最初の住人

 森の夜は、思っていたよりも静かだった。


 風もなく、虫の鳴き声もない。まるで時間が止まったかのような、異様な静けさだった。


 家の中では、俺が適当に作ったベッドに寝転びながら天井を見つめていた。


「……あれ、意外と快適だな」


 ふかふかの布団、木の香りが落ち着く空間、そして不思議と暖かい室温。まるで高級なロッジにでも泊まっているようだった。


 ――しかし、その静寂は突如として破られる。


 ドン……ドォン……ズズンッ!


 外から、地鳴りのような音が響いた。


 足音。それも、ものすごく重くて大きい。俺はすぐに起き上がり、扉の前に立った。


「……誰か、来た?」


 扉を開けた瞬間、目に飛び込んできたのは――


 黒く輝く巨大な爪、赤く光る瞳、そして空を覆うほどの漆黒の翼。


 そう、それはまさに“ドラゴン”。


「……え?」


 威圧感が空気を裂く。普通の人間なら、その場で気絶してもおかしくない。けれど、なぜか俺は落ち着いていた。


「おまえ……人間か?」


 ドラゴンが喋った。しかも、意外と丁寧な言葉遣い。


「う、うん。一応、人間……かな」


「この森で人間を見るのは、数百年ぶりだ。なぜ生きている?」


「いや、俺も知りたい。気がついたらここにいたんだよ」


 ドラゴンは俺の姿をじっと見つめた。赤い瞳が、俺の中を覗いているようだった。


 数秒後――


「……まさか、おまえ。“あの存在”か……?」


「え、なに?」


「……フフ、面白い。ならば――」


 ドォン!


 突如、ドラゴンは頭を地面に下げ、俺の足元にひれ伏した。


「このルゥ・ヴァルグラド、命を賭して、貴様に仕えよう!」


「えええええええええええ!?」


 なんで!? なんでドラゴンが俺に忠誠誓ってんの!?


◇ ◇ ◇


「というわけで……村の住人、一人目が決まりました……」


 朝になり、ドラゴン――いや、ルゥは俺の家の隣に、巨大な巣を“創造神の手”で作り出した。


「住みやすいな、この家。うむ、気に入った」


「いやいや、あんたの体に合わせて作ったからな! 山一個分の大きさだぞ!」


 どうやら、俺のスキルはモンスターに対しても有効らしく、ルゥは完全に“村人A”として落ち着いた様子だった。
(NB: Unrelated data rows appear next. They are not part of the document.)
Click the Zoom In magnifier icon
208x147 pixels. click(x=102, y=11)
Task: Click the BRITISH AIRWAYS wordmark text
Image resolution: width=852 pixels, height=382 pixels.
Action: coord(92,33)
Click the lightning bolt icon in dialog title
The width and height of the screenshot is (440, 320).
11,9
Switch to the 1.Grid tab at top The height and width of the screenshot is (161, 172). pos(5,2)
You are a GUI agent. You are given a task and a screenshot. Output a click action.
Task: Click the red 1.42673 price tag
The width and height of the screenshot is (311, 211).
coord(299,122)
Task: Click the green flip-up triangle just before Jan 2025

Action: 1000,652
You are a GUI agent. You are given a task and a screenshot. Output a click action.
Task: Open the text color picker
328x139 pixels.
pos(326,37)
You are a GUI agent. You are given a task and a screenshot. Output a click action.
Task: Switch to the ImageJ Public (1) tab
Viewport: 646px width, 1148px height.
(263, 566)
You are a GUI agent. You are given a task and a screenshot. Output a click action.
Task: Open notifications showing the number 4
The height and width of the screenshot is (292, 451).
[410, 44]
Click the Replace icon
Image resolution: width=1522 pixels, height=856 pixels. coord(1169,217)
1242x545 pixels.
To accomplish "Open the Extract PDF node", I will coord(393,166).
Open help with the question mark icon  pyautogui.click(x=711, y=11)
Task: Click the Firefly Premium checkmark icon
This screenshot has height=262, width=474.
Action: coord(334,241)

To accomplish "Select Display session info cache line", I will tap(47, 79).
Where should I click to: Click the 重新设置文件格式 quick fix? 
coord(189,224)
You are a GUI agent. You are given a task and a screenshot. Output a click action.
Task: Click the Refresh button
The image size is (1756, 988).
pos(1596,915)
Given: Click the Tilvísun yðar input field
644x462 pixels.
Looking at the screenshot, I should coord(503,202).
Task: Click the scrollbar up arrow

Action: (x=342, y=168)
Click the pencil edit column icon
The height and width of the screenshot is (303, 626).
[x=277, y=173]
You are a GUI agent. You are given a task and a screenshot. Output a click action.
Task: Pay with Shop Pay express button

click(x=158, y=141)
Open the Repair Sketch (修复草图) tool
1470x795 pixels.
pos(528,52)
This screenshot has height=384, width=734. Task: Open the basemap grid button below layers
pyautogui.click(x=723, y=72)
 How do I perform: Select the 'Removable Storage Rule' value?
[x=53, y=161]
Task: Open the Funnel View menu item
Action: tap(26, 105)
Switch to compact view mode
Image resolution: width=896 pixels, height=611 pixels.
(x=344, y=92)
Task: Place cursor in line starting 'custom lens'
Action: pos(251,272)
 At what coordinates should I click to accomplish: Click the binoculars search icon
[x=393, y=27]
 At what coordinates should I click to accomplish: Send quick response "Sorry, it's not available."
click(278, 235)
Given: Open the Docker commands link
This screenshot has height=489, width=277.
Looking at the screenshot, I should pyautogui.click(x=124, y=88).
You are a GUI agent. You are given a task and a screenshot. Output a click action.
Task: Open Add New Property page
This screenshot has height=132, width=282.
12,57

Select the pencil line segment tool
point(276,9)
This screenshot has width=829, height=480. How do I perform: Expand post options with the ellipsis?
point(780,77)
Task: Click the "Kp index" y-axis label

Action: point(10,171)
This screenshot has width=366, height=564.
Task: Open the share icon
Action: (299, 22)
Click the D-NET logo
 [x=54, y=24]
「この森は強者しか生き残れぬ。その中でも我を恐れて近寄らぬ者は多い。しかし……おまえだけは別だ。おまえの中には、神にも等しき気配がある」


「神……? まさか、あのスキルのせいか……?」


 俺はまだ自分のステータスを見れないままだが、ルゥの言葉により、少しずつ異変に気づき始めていた。


「まぁ、強いのはいいけど……俺はただ、静かに暮らしたいだけなんだ」


「では、我も静かに仕えよう。釣りでも始めるか」


「釣り竿持ってんの!?」


◇ ◇ ◇


 こうして、死の森に――


 人間とドラゴンによる、最も不可解な“村づくり”が始まった。